Eamonn Brennan, ESPN Staff Writer 8y

Abysmal offense, balanced Wisconsin down No. 2 Maryland on its own floor

COLLEGE PARK, Md. -- The last time the Wisconsin Badgers were in the Xfinity Center, on Feb. 24, 2015, they were 25-2, ranked No. 5 in the country, featured a locked-in player-of-the-year favorite in Frank Kaminsky, played the most fluid and unstoppable offense in recent college basketball history and were coached by Bo Ryan.

They lost that day.

A little less than a year later, a very different Badgers team met a very different Maryland team -- one ranked No. 2 in the country and unbeaten at home -- and got a very different result, a 70-57 victory on Saturday.

Here's how it happened -- and what it means:

For once, Maryland couldn't find a way to win

Mark Turgeon's postgame news conferences have taken on a recurring theme in recent weeks, as the Terrapins have racked up wins despite consistently failing to put forth their best. Turgeon has been proud that his team keeps "finding ways to win" -- that's a common phrase -- with quality defense and opportunistic plays down the stretch.

Until the Terps become the best version of themselves, however, they are unlikely to reach their tantalizing ceiling -- and, worse, likely to end up on the wrong side of the box score when the final buzzer sounds. At some point, a loss was inevitable.

Saturday was that loss.

After a horrible offensive performance in the first half, the Terrapins were more energetic and urgent -- even frantic -- in the second half. But every time they tried to make a run, the Badgers had an answer on the other end.

Maryland cut Wisconsin's lead to six with 10:48 to play, and the crowd went wild, only to quiet after a Badgers free throw, defensive stop and a floating jumper from Bronson Koenig lengthened the margin once more. Diamond Stone had a dunk at 9:14 -- at which point Maryland missed two 3s and Koenig buried one on the other end. At the 4:18 mark, coming out of a timeout, Jake Layman hit a corner 3, and Vitto Brown buried one for Wisconsin just 30 seconds later.

At that point, Maryland fans, so unrelentingly hopeful the big run would come, admitted to themselves that this was the one -- the game their team wouldn't be able to steal at the end. By the time Brown stamped Wisconsin's win with a fast-break dunk in the closing minute, many of them were already gone.

Maryland's offense was abysmal

The main reason Maryland couldn't climb this particular second-half hill? The first half had made it too steep.
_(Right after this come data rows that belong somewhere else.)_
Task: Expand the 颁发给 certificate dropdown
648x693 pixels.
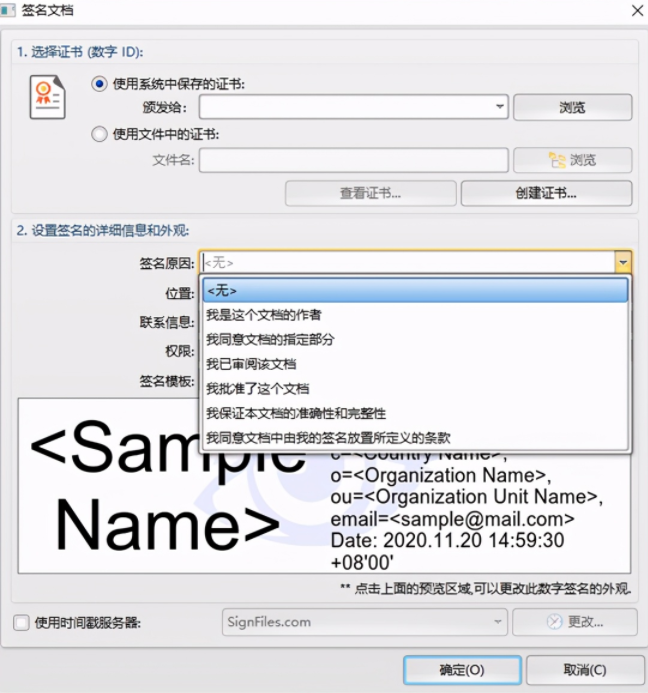Action: 500,107
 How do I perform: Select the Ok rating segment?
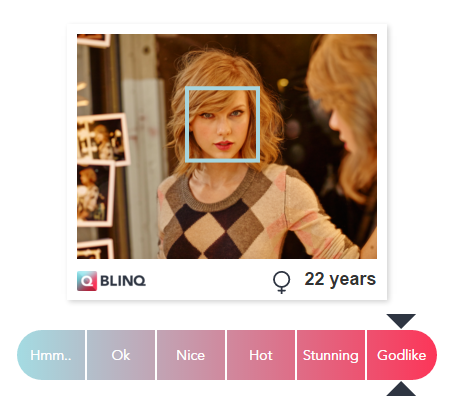pos(121,355)
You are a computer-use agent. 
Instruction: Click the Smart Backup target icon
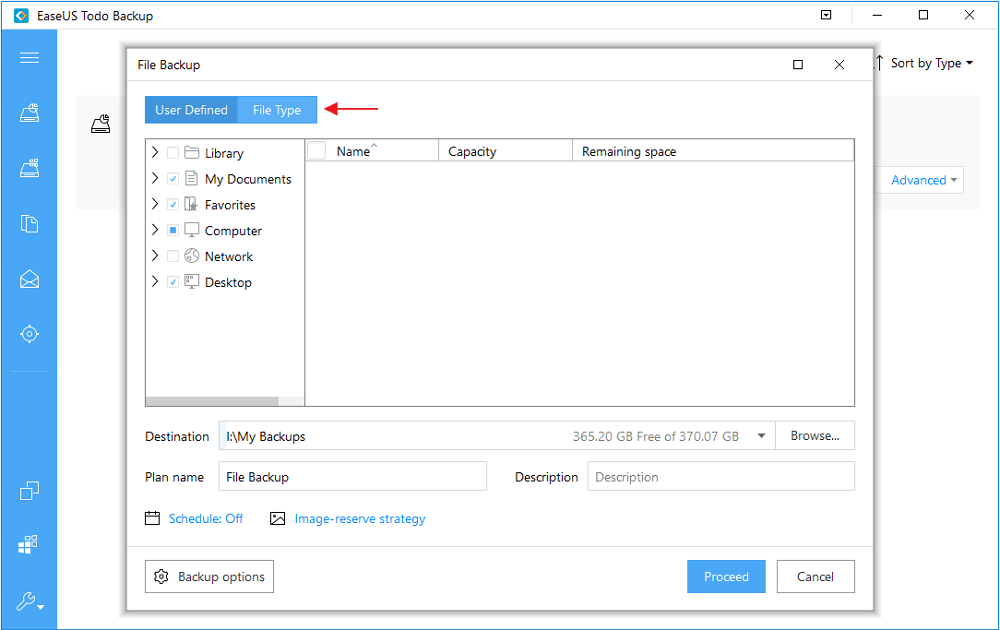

Maryland finished the first 20 minutes averaging 0.66 points per possession. They turned it over nine times in 31 trips. They went long stretches without scoring, missing interior looks or simply not getting them in the first place. If it wasn't for Rasheed Sulaimon's 3-for-3 mark from beyond the arc, the damage would have been far worse -- and the half still ended on a 29-7 run by the Badgers that turned an early 14-7 Maryland lead into the 36-21 score the Terps would have to battle back from.

Before Saturday's game, Maryland's 1.07 points per trip in Big Ten play ranked eighth in the league, behind even Nebraska -- nobody's idea of a fluid offensive machine. Turnovers have been an ongoing problem. Thirty-one percent shooting from 3 (in league play) has not helped.

Turgeon was happy to acknowledge these problems. It was a positive thought: Just imagine how good the Terps would be when the offense started clicking.

By the final buzzer Saturday, Turgeon was still imagining.

Wisconsin was on the bubble -- but it might not be anymore

On Thursday, Joe Lunardi's latest bracket listed Wisconsin among the first four teams just outside the current field. BracketMatrix.com's aggregated projections agreed. Wherever the Badgers land in any given bracket, there's no disputing they are very much on the bubble. They need drastic measures to change that fact before Selection Sunday.

Saturday more than qualifies.

It's one thing to knock off a top-five team on your home floor. It's another thing to steal a rare win from one on the road. It's another entirely to dominate such a game from start to finish, to play balanced and intelligent offense, despite a 4-for-12 outing from star forward Nigel Hayes, and play hard-edged defense en route to demoralizing a prospective No. 1 seed in its own building.

Saturday marked Wisconsin's seventh straight victory. It was by far their best -- and, perhaps, the one that will propel them toward the NCAA tournament once and for all.